◆ **DIRECTIONS**
Rewrite the rows below, swapping "checkbox" for "check box" wherever it occurs, and leave everything else as it is.

Start

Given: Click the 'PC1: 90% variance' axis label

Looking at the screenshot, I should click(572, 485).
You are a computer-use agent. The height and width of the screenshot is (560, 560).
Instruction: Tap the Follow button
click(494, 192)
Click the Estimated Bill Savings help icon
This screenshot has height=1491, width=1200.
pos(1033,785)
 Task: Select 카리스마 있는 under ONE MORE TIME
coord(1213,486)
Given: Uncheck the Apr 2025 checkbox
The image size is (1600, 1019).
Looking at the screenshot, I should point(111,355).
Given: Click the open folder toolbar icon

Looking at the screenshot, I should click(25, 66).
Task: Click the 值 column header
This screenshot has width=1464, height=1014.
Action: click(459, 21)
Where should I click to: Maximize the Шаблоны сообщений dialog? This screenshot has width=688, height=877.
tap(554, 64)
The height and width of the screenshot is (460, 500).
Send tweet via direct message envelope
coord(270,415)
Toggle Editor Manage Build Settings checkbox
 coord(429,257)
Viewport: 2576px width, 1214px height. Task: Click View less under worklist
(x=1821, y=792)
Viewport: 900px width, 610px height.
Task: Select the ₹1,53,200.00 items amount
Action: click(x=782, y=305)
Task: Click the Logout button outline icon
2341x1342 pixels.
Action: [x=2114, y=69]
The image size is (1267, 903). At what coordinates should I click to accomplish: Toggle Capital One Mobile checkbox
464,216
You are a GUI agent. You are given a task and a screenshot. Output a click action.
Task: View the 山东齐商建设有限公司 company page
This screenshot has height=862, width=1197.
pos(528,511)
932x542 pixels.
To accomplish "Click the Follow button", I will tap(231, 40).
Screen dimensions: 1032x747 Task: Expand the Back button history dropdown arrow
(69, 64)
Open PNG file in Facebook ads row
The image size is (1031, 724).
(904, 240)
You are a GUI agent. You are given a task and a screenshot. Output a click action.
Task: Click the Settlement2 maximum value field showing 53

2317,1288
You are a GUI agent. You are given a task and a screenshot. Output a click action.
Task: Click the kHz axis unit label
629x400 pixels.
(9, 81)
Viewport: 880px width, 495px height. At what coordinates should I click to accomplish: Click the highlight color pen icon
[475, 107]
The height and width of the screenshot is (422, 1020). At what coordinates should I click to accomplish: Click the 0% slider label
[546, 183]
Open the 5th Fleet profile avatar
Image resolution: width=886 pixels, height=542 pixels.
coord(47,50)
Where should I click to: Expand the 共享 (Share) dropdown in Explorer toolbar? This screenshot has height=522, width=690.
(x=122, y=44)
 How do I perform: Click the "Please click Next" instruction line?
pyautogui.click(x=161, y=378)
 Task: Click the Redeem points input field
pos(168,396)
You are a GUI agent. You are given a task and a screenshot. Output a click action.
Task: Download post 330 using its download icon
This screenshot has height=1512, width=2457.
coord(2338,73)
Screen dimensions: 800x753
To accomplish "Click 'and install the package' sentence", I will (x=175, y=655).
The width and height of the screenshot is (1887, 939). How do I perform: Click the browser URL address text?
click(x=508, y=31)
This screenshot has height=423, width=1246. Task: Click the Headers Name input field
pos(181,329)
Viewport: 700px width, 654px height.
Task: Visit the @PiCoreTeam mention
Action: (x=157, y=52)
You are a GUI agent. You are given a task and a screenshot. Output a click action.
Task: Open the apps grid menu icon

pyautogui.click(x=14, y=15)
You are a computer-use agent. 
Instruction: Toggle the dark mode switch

End

◆ **ANSWER FOR THIS EXERCISE**
Given: Click the 'PC1: 90% variance' axis label

Looking at the screenshot, I should click(572, 485).
You are a computer-use agent. The height and width of the screenshot is (560, 560).
Instruction: Tap the Follow button
click(494, 192)
Click the Estimated Bill Savings help icon
This screenshot has height=1491, width=1200.
pos(1033,785)
 Task: Select 카리스마 있는 under ONE MORE TIME
coord(1213,486)
Given: Uncheck the Apr 2025 check box
The image size is (1600, 1019).
Looking at the screenshot, I should point(111,355).
Given: Click the open folder toolbar icon

Looking at the screenshot, I should click(25, 66).
Task: Click the 值 column header
This screenshot has width=1464, height=1014.
Action: click(459, 21)
Where should I click to: Maximize the Шаблоны сообщений dialog? This screenshot has width=688, height=877.
tap(554, 64)
The height and width of the screenshot is (460, 500).
Send tweet via direct message envelope
coord(270,415)
Toggle Editor Manage Build Settings check box
 coord(429,257)
Viewport: 2576px width, 1214px height. Task: Click View less under worklist
(x=1821, y=792)
Viewport: 900px width, 610px height.
Task: Select the ₹1,53,200.00 items amount
Action: click(x=782, y=305)
Task: Click the Logout button outline icon
2341x1342 pixels.
Action: [x=2114, y=69]
The image size is (1267, 903). At what coordinates should I click to accomplish: Toggle Capital One Mobile check box
464,216
You are a GUI agent. You are given a task and a screenshot. Output a click action.
Task: View the 山东齐商建设有限公司 company page
This screenshot has height=862, width=1197.
pos(528,511)
932x542 pixels.
To accomplish "Click the Follow button", I will tap(231, 40).
Screen dimensions: 1032x747 Task: Expand the Back button history dropdown arrow
(69, 64)
Open PNG file in Facebook ads row
The image size is (1031, 724).
(904, 240)
You are a GUI agent. You are given a task and a screenshot. Output a click action.
Task: Click the Settlement2 maximum value field showing 53

2317,1288
You are a GUI agent. You are given a task and a screenshot. Output a click action.
Task: Click the kHz axis unit label
629x400 pixels.
(9, 81)
Viewport: 880px width, 495px height. At what coordinates should I click to accomplish: Click the highlight color pen icon
[475, 107]
The height and width of the screenshot is (422, 1020). At what coordinates should I click to accomplish: Click the 0% slider label
[546, 183]
Open the 5th Fleet profile avatar
Image resolution: width=886 pixels, height=542 pixels.
coord(47,50)
Where should I click to: Expand the 共享 (Share) dropdown in Explorer toolbar? This screenshot has height=522, width=690.
(x=122, y=44)
 How do I perform: Click the "Please click Next" instruction line?
pyautogui.click(x=161, y=378)
 Task: Click the Redeem points input field
pos(168,396)
You are a GUI agent. You are given a task and a screenshot. Output a click action.
Task: Download post 330 using its download icon
This screenshot has height=1512, width=2457.
coord(2338,73)
Screen dimensions: 800x753
To accomplish "Click 'and install the package' sentence", I will (x=175, y=655).
The width and height of the screenshot is (1887, 939). How do I perform: Click the browser URL address text?
click(x=508, y=31)
This screenshot has height=423, width=1246. Task: Click the Headers Name input field
pos(181,329)
Viewport: 700px width, 654px height.
Task: Visit the @PiCoreTeam mention
Action: (x=157, y=52)
You are a GUI agent. You are given a task and a screenshot. Output a click action.
Task: Open the apps grid menu icon

pyautogui.click(x=14, y=15)
You are a computer-use agent. 
Instruction: Toggle the dark mode switch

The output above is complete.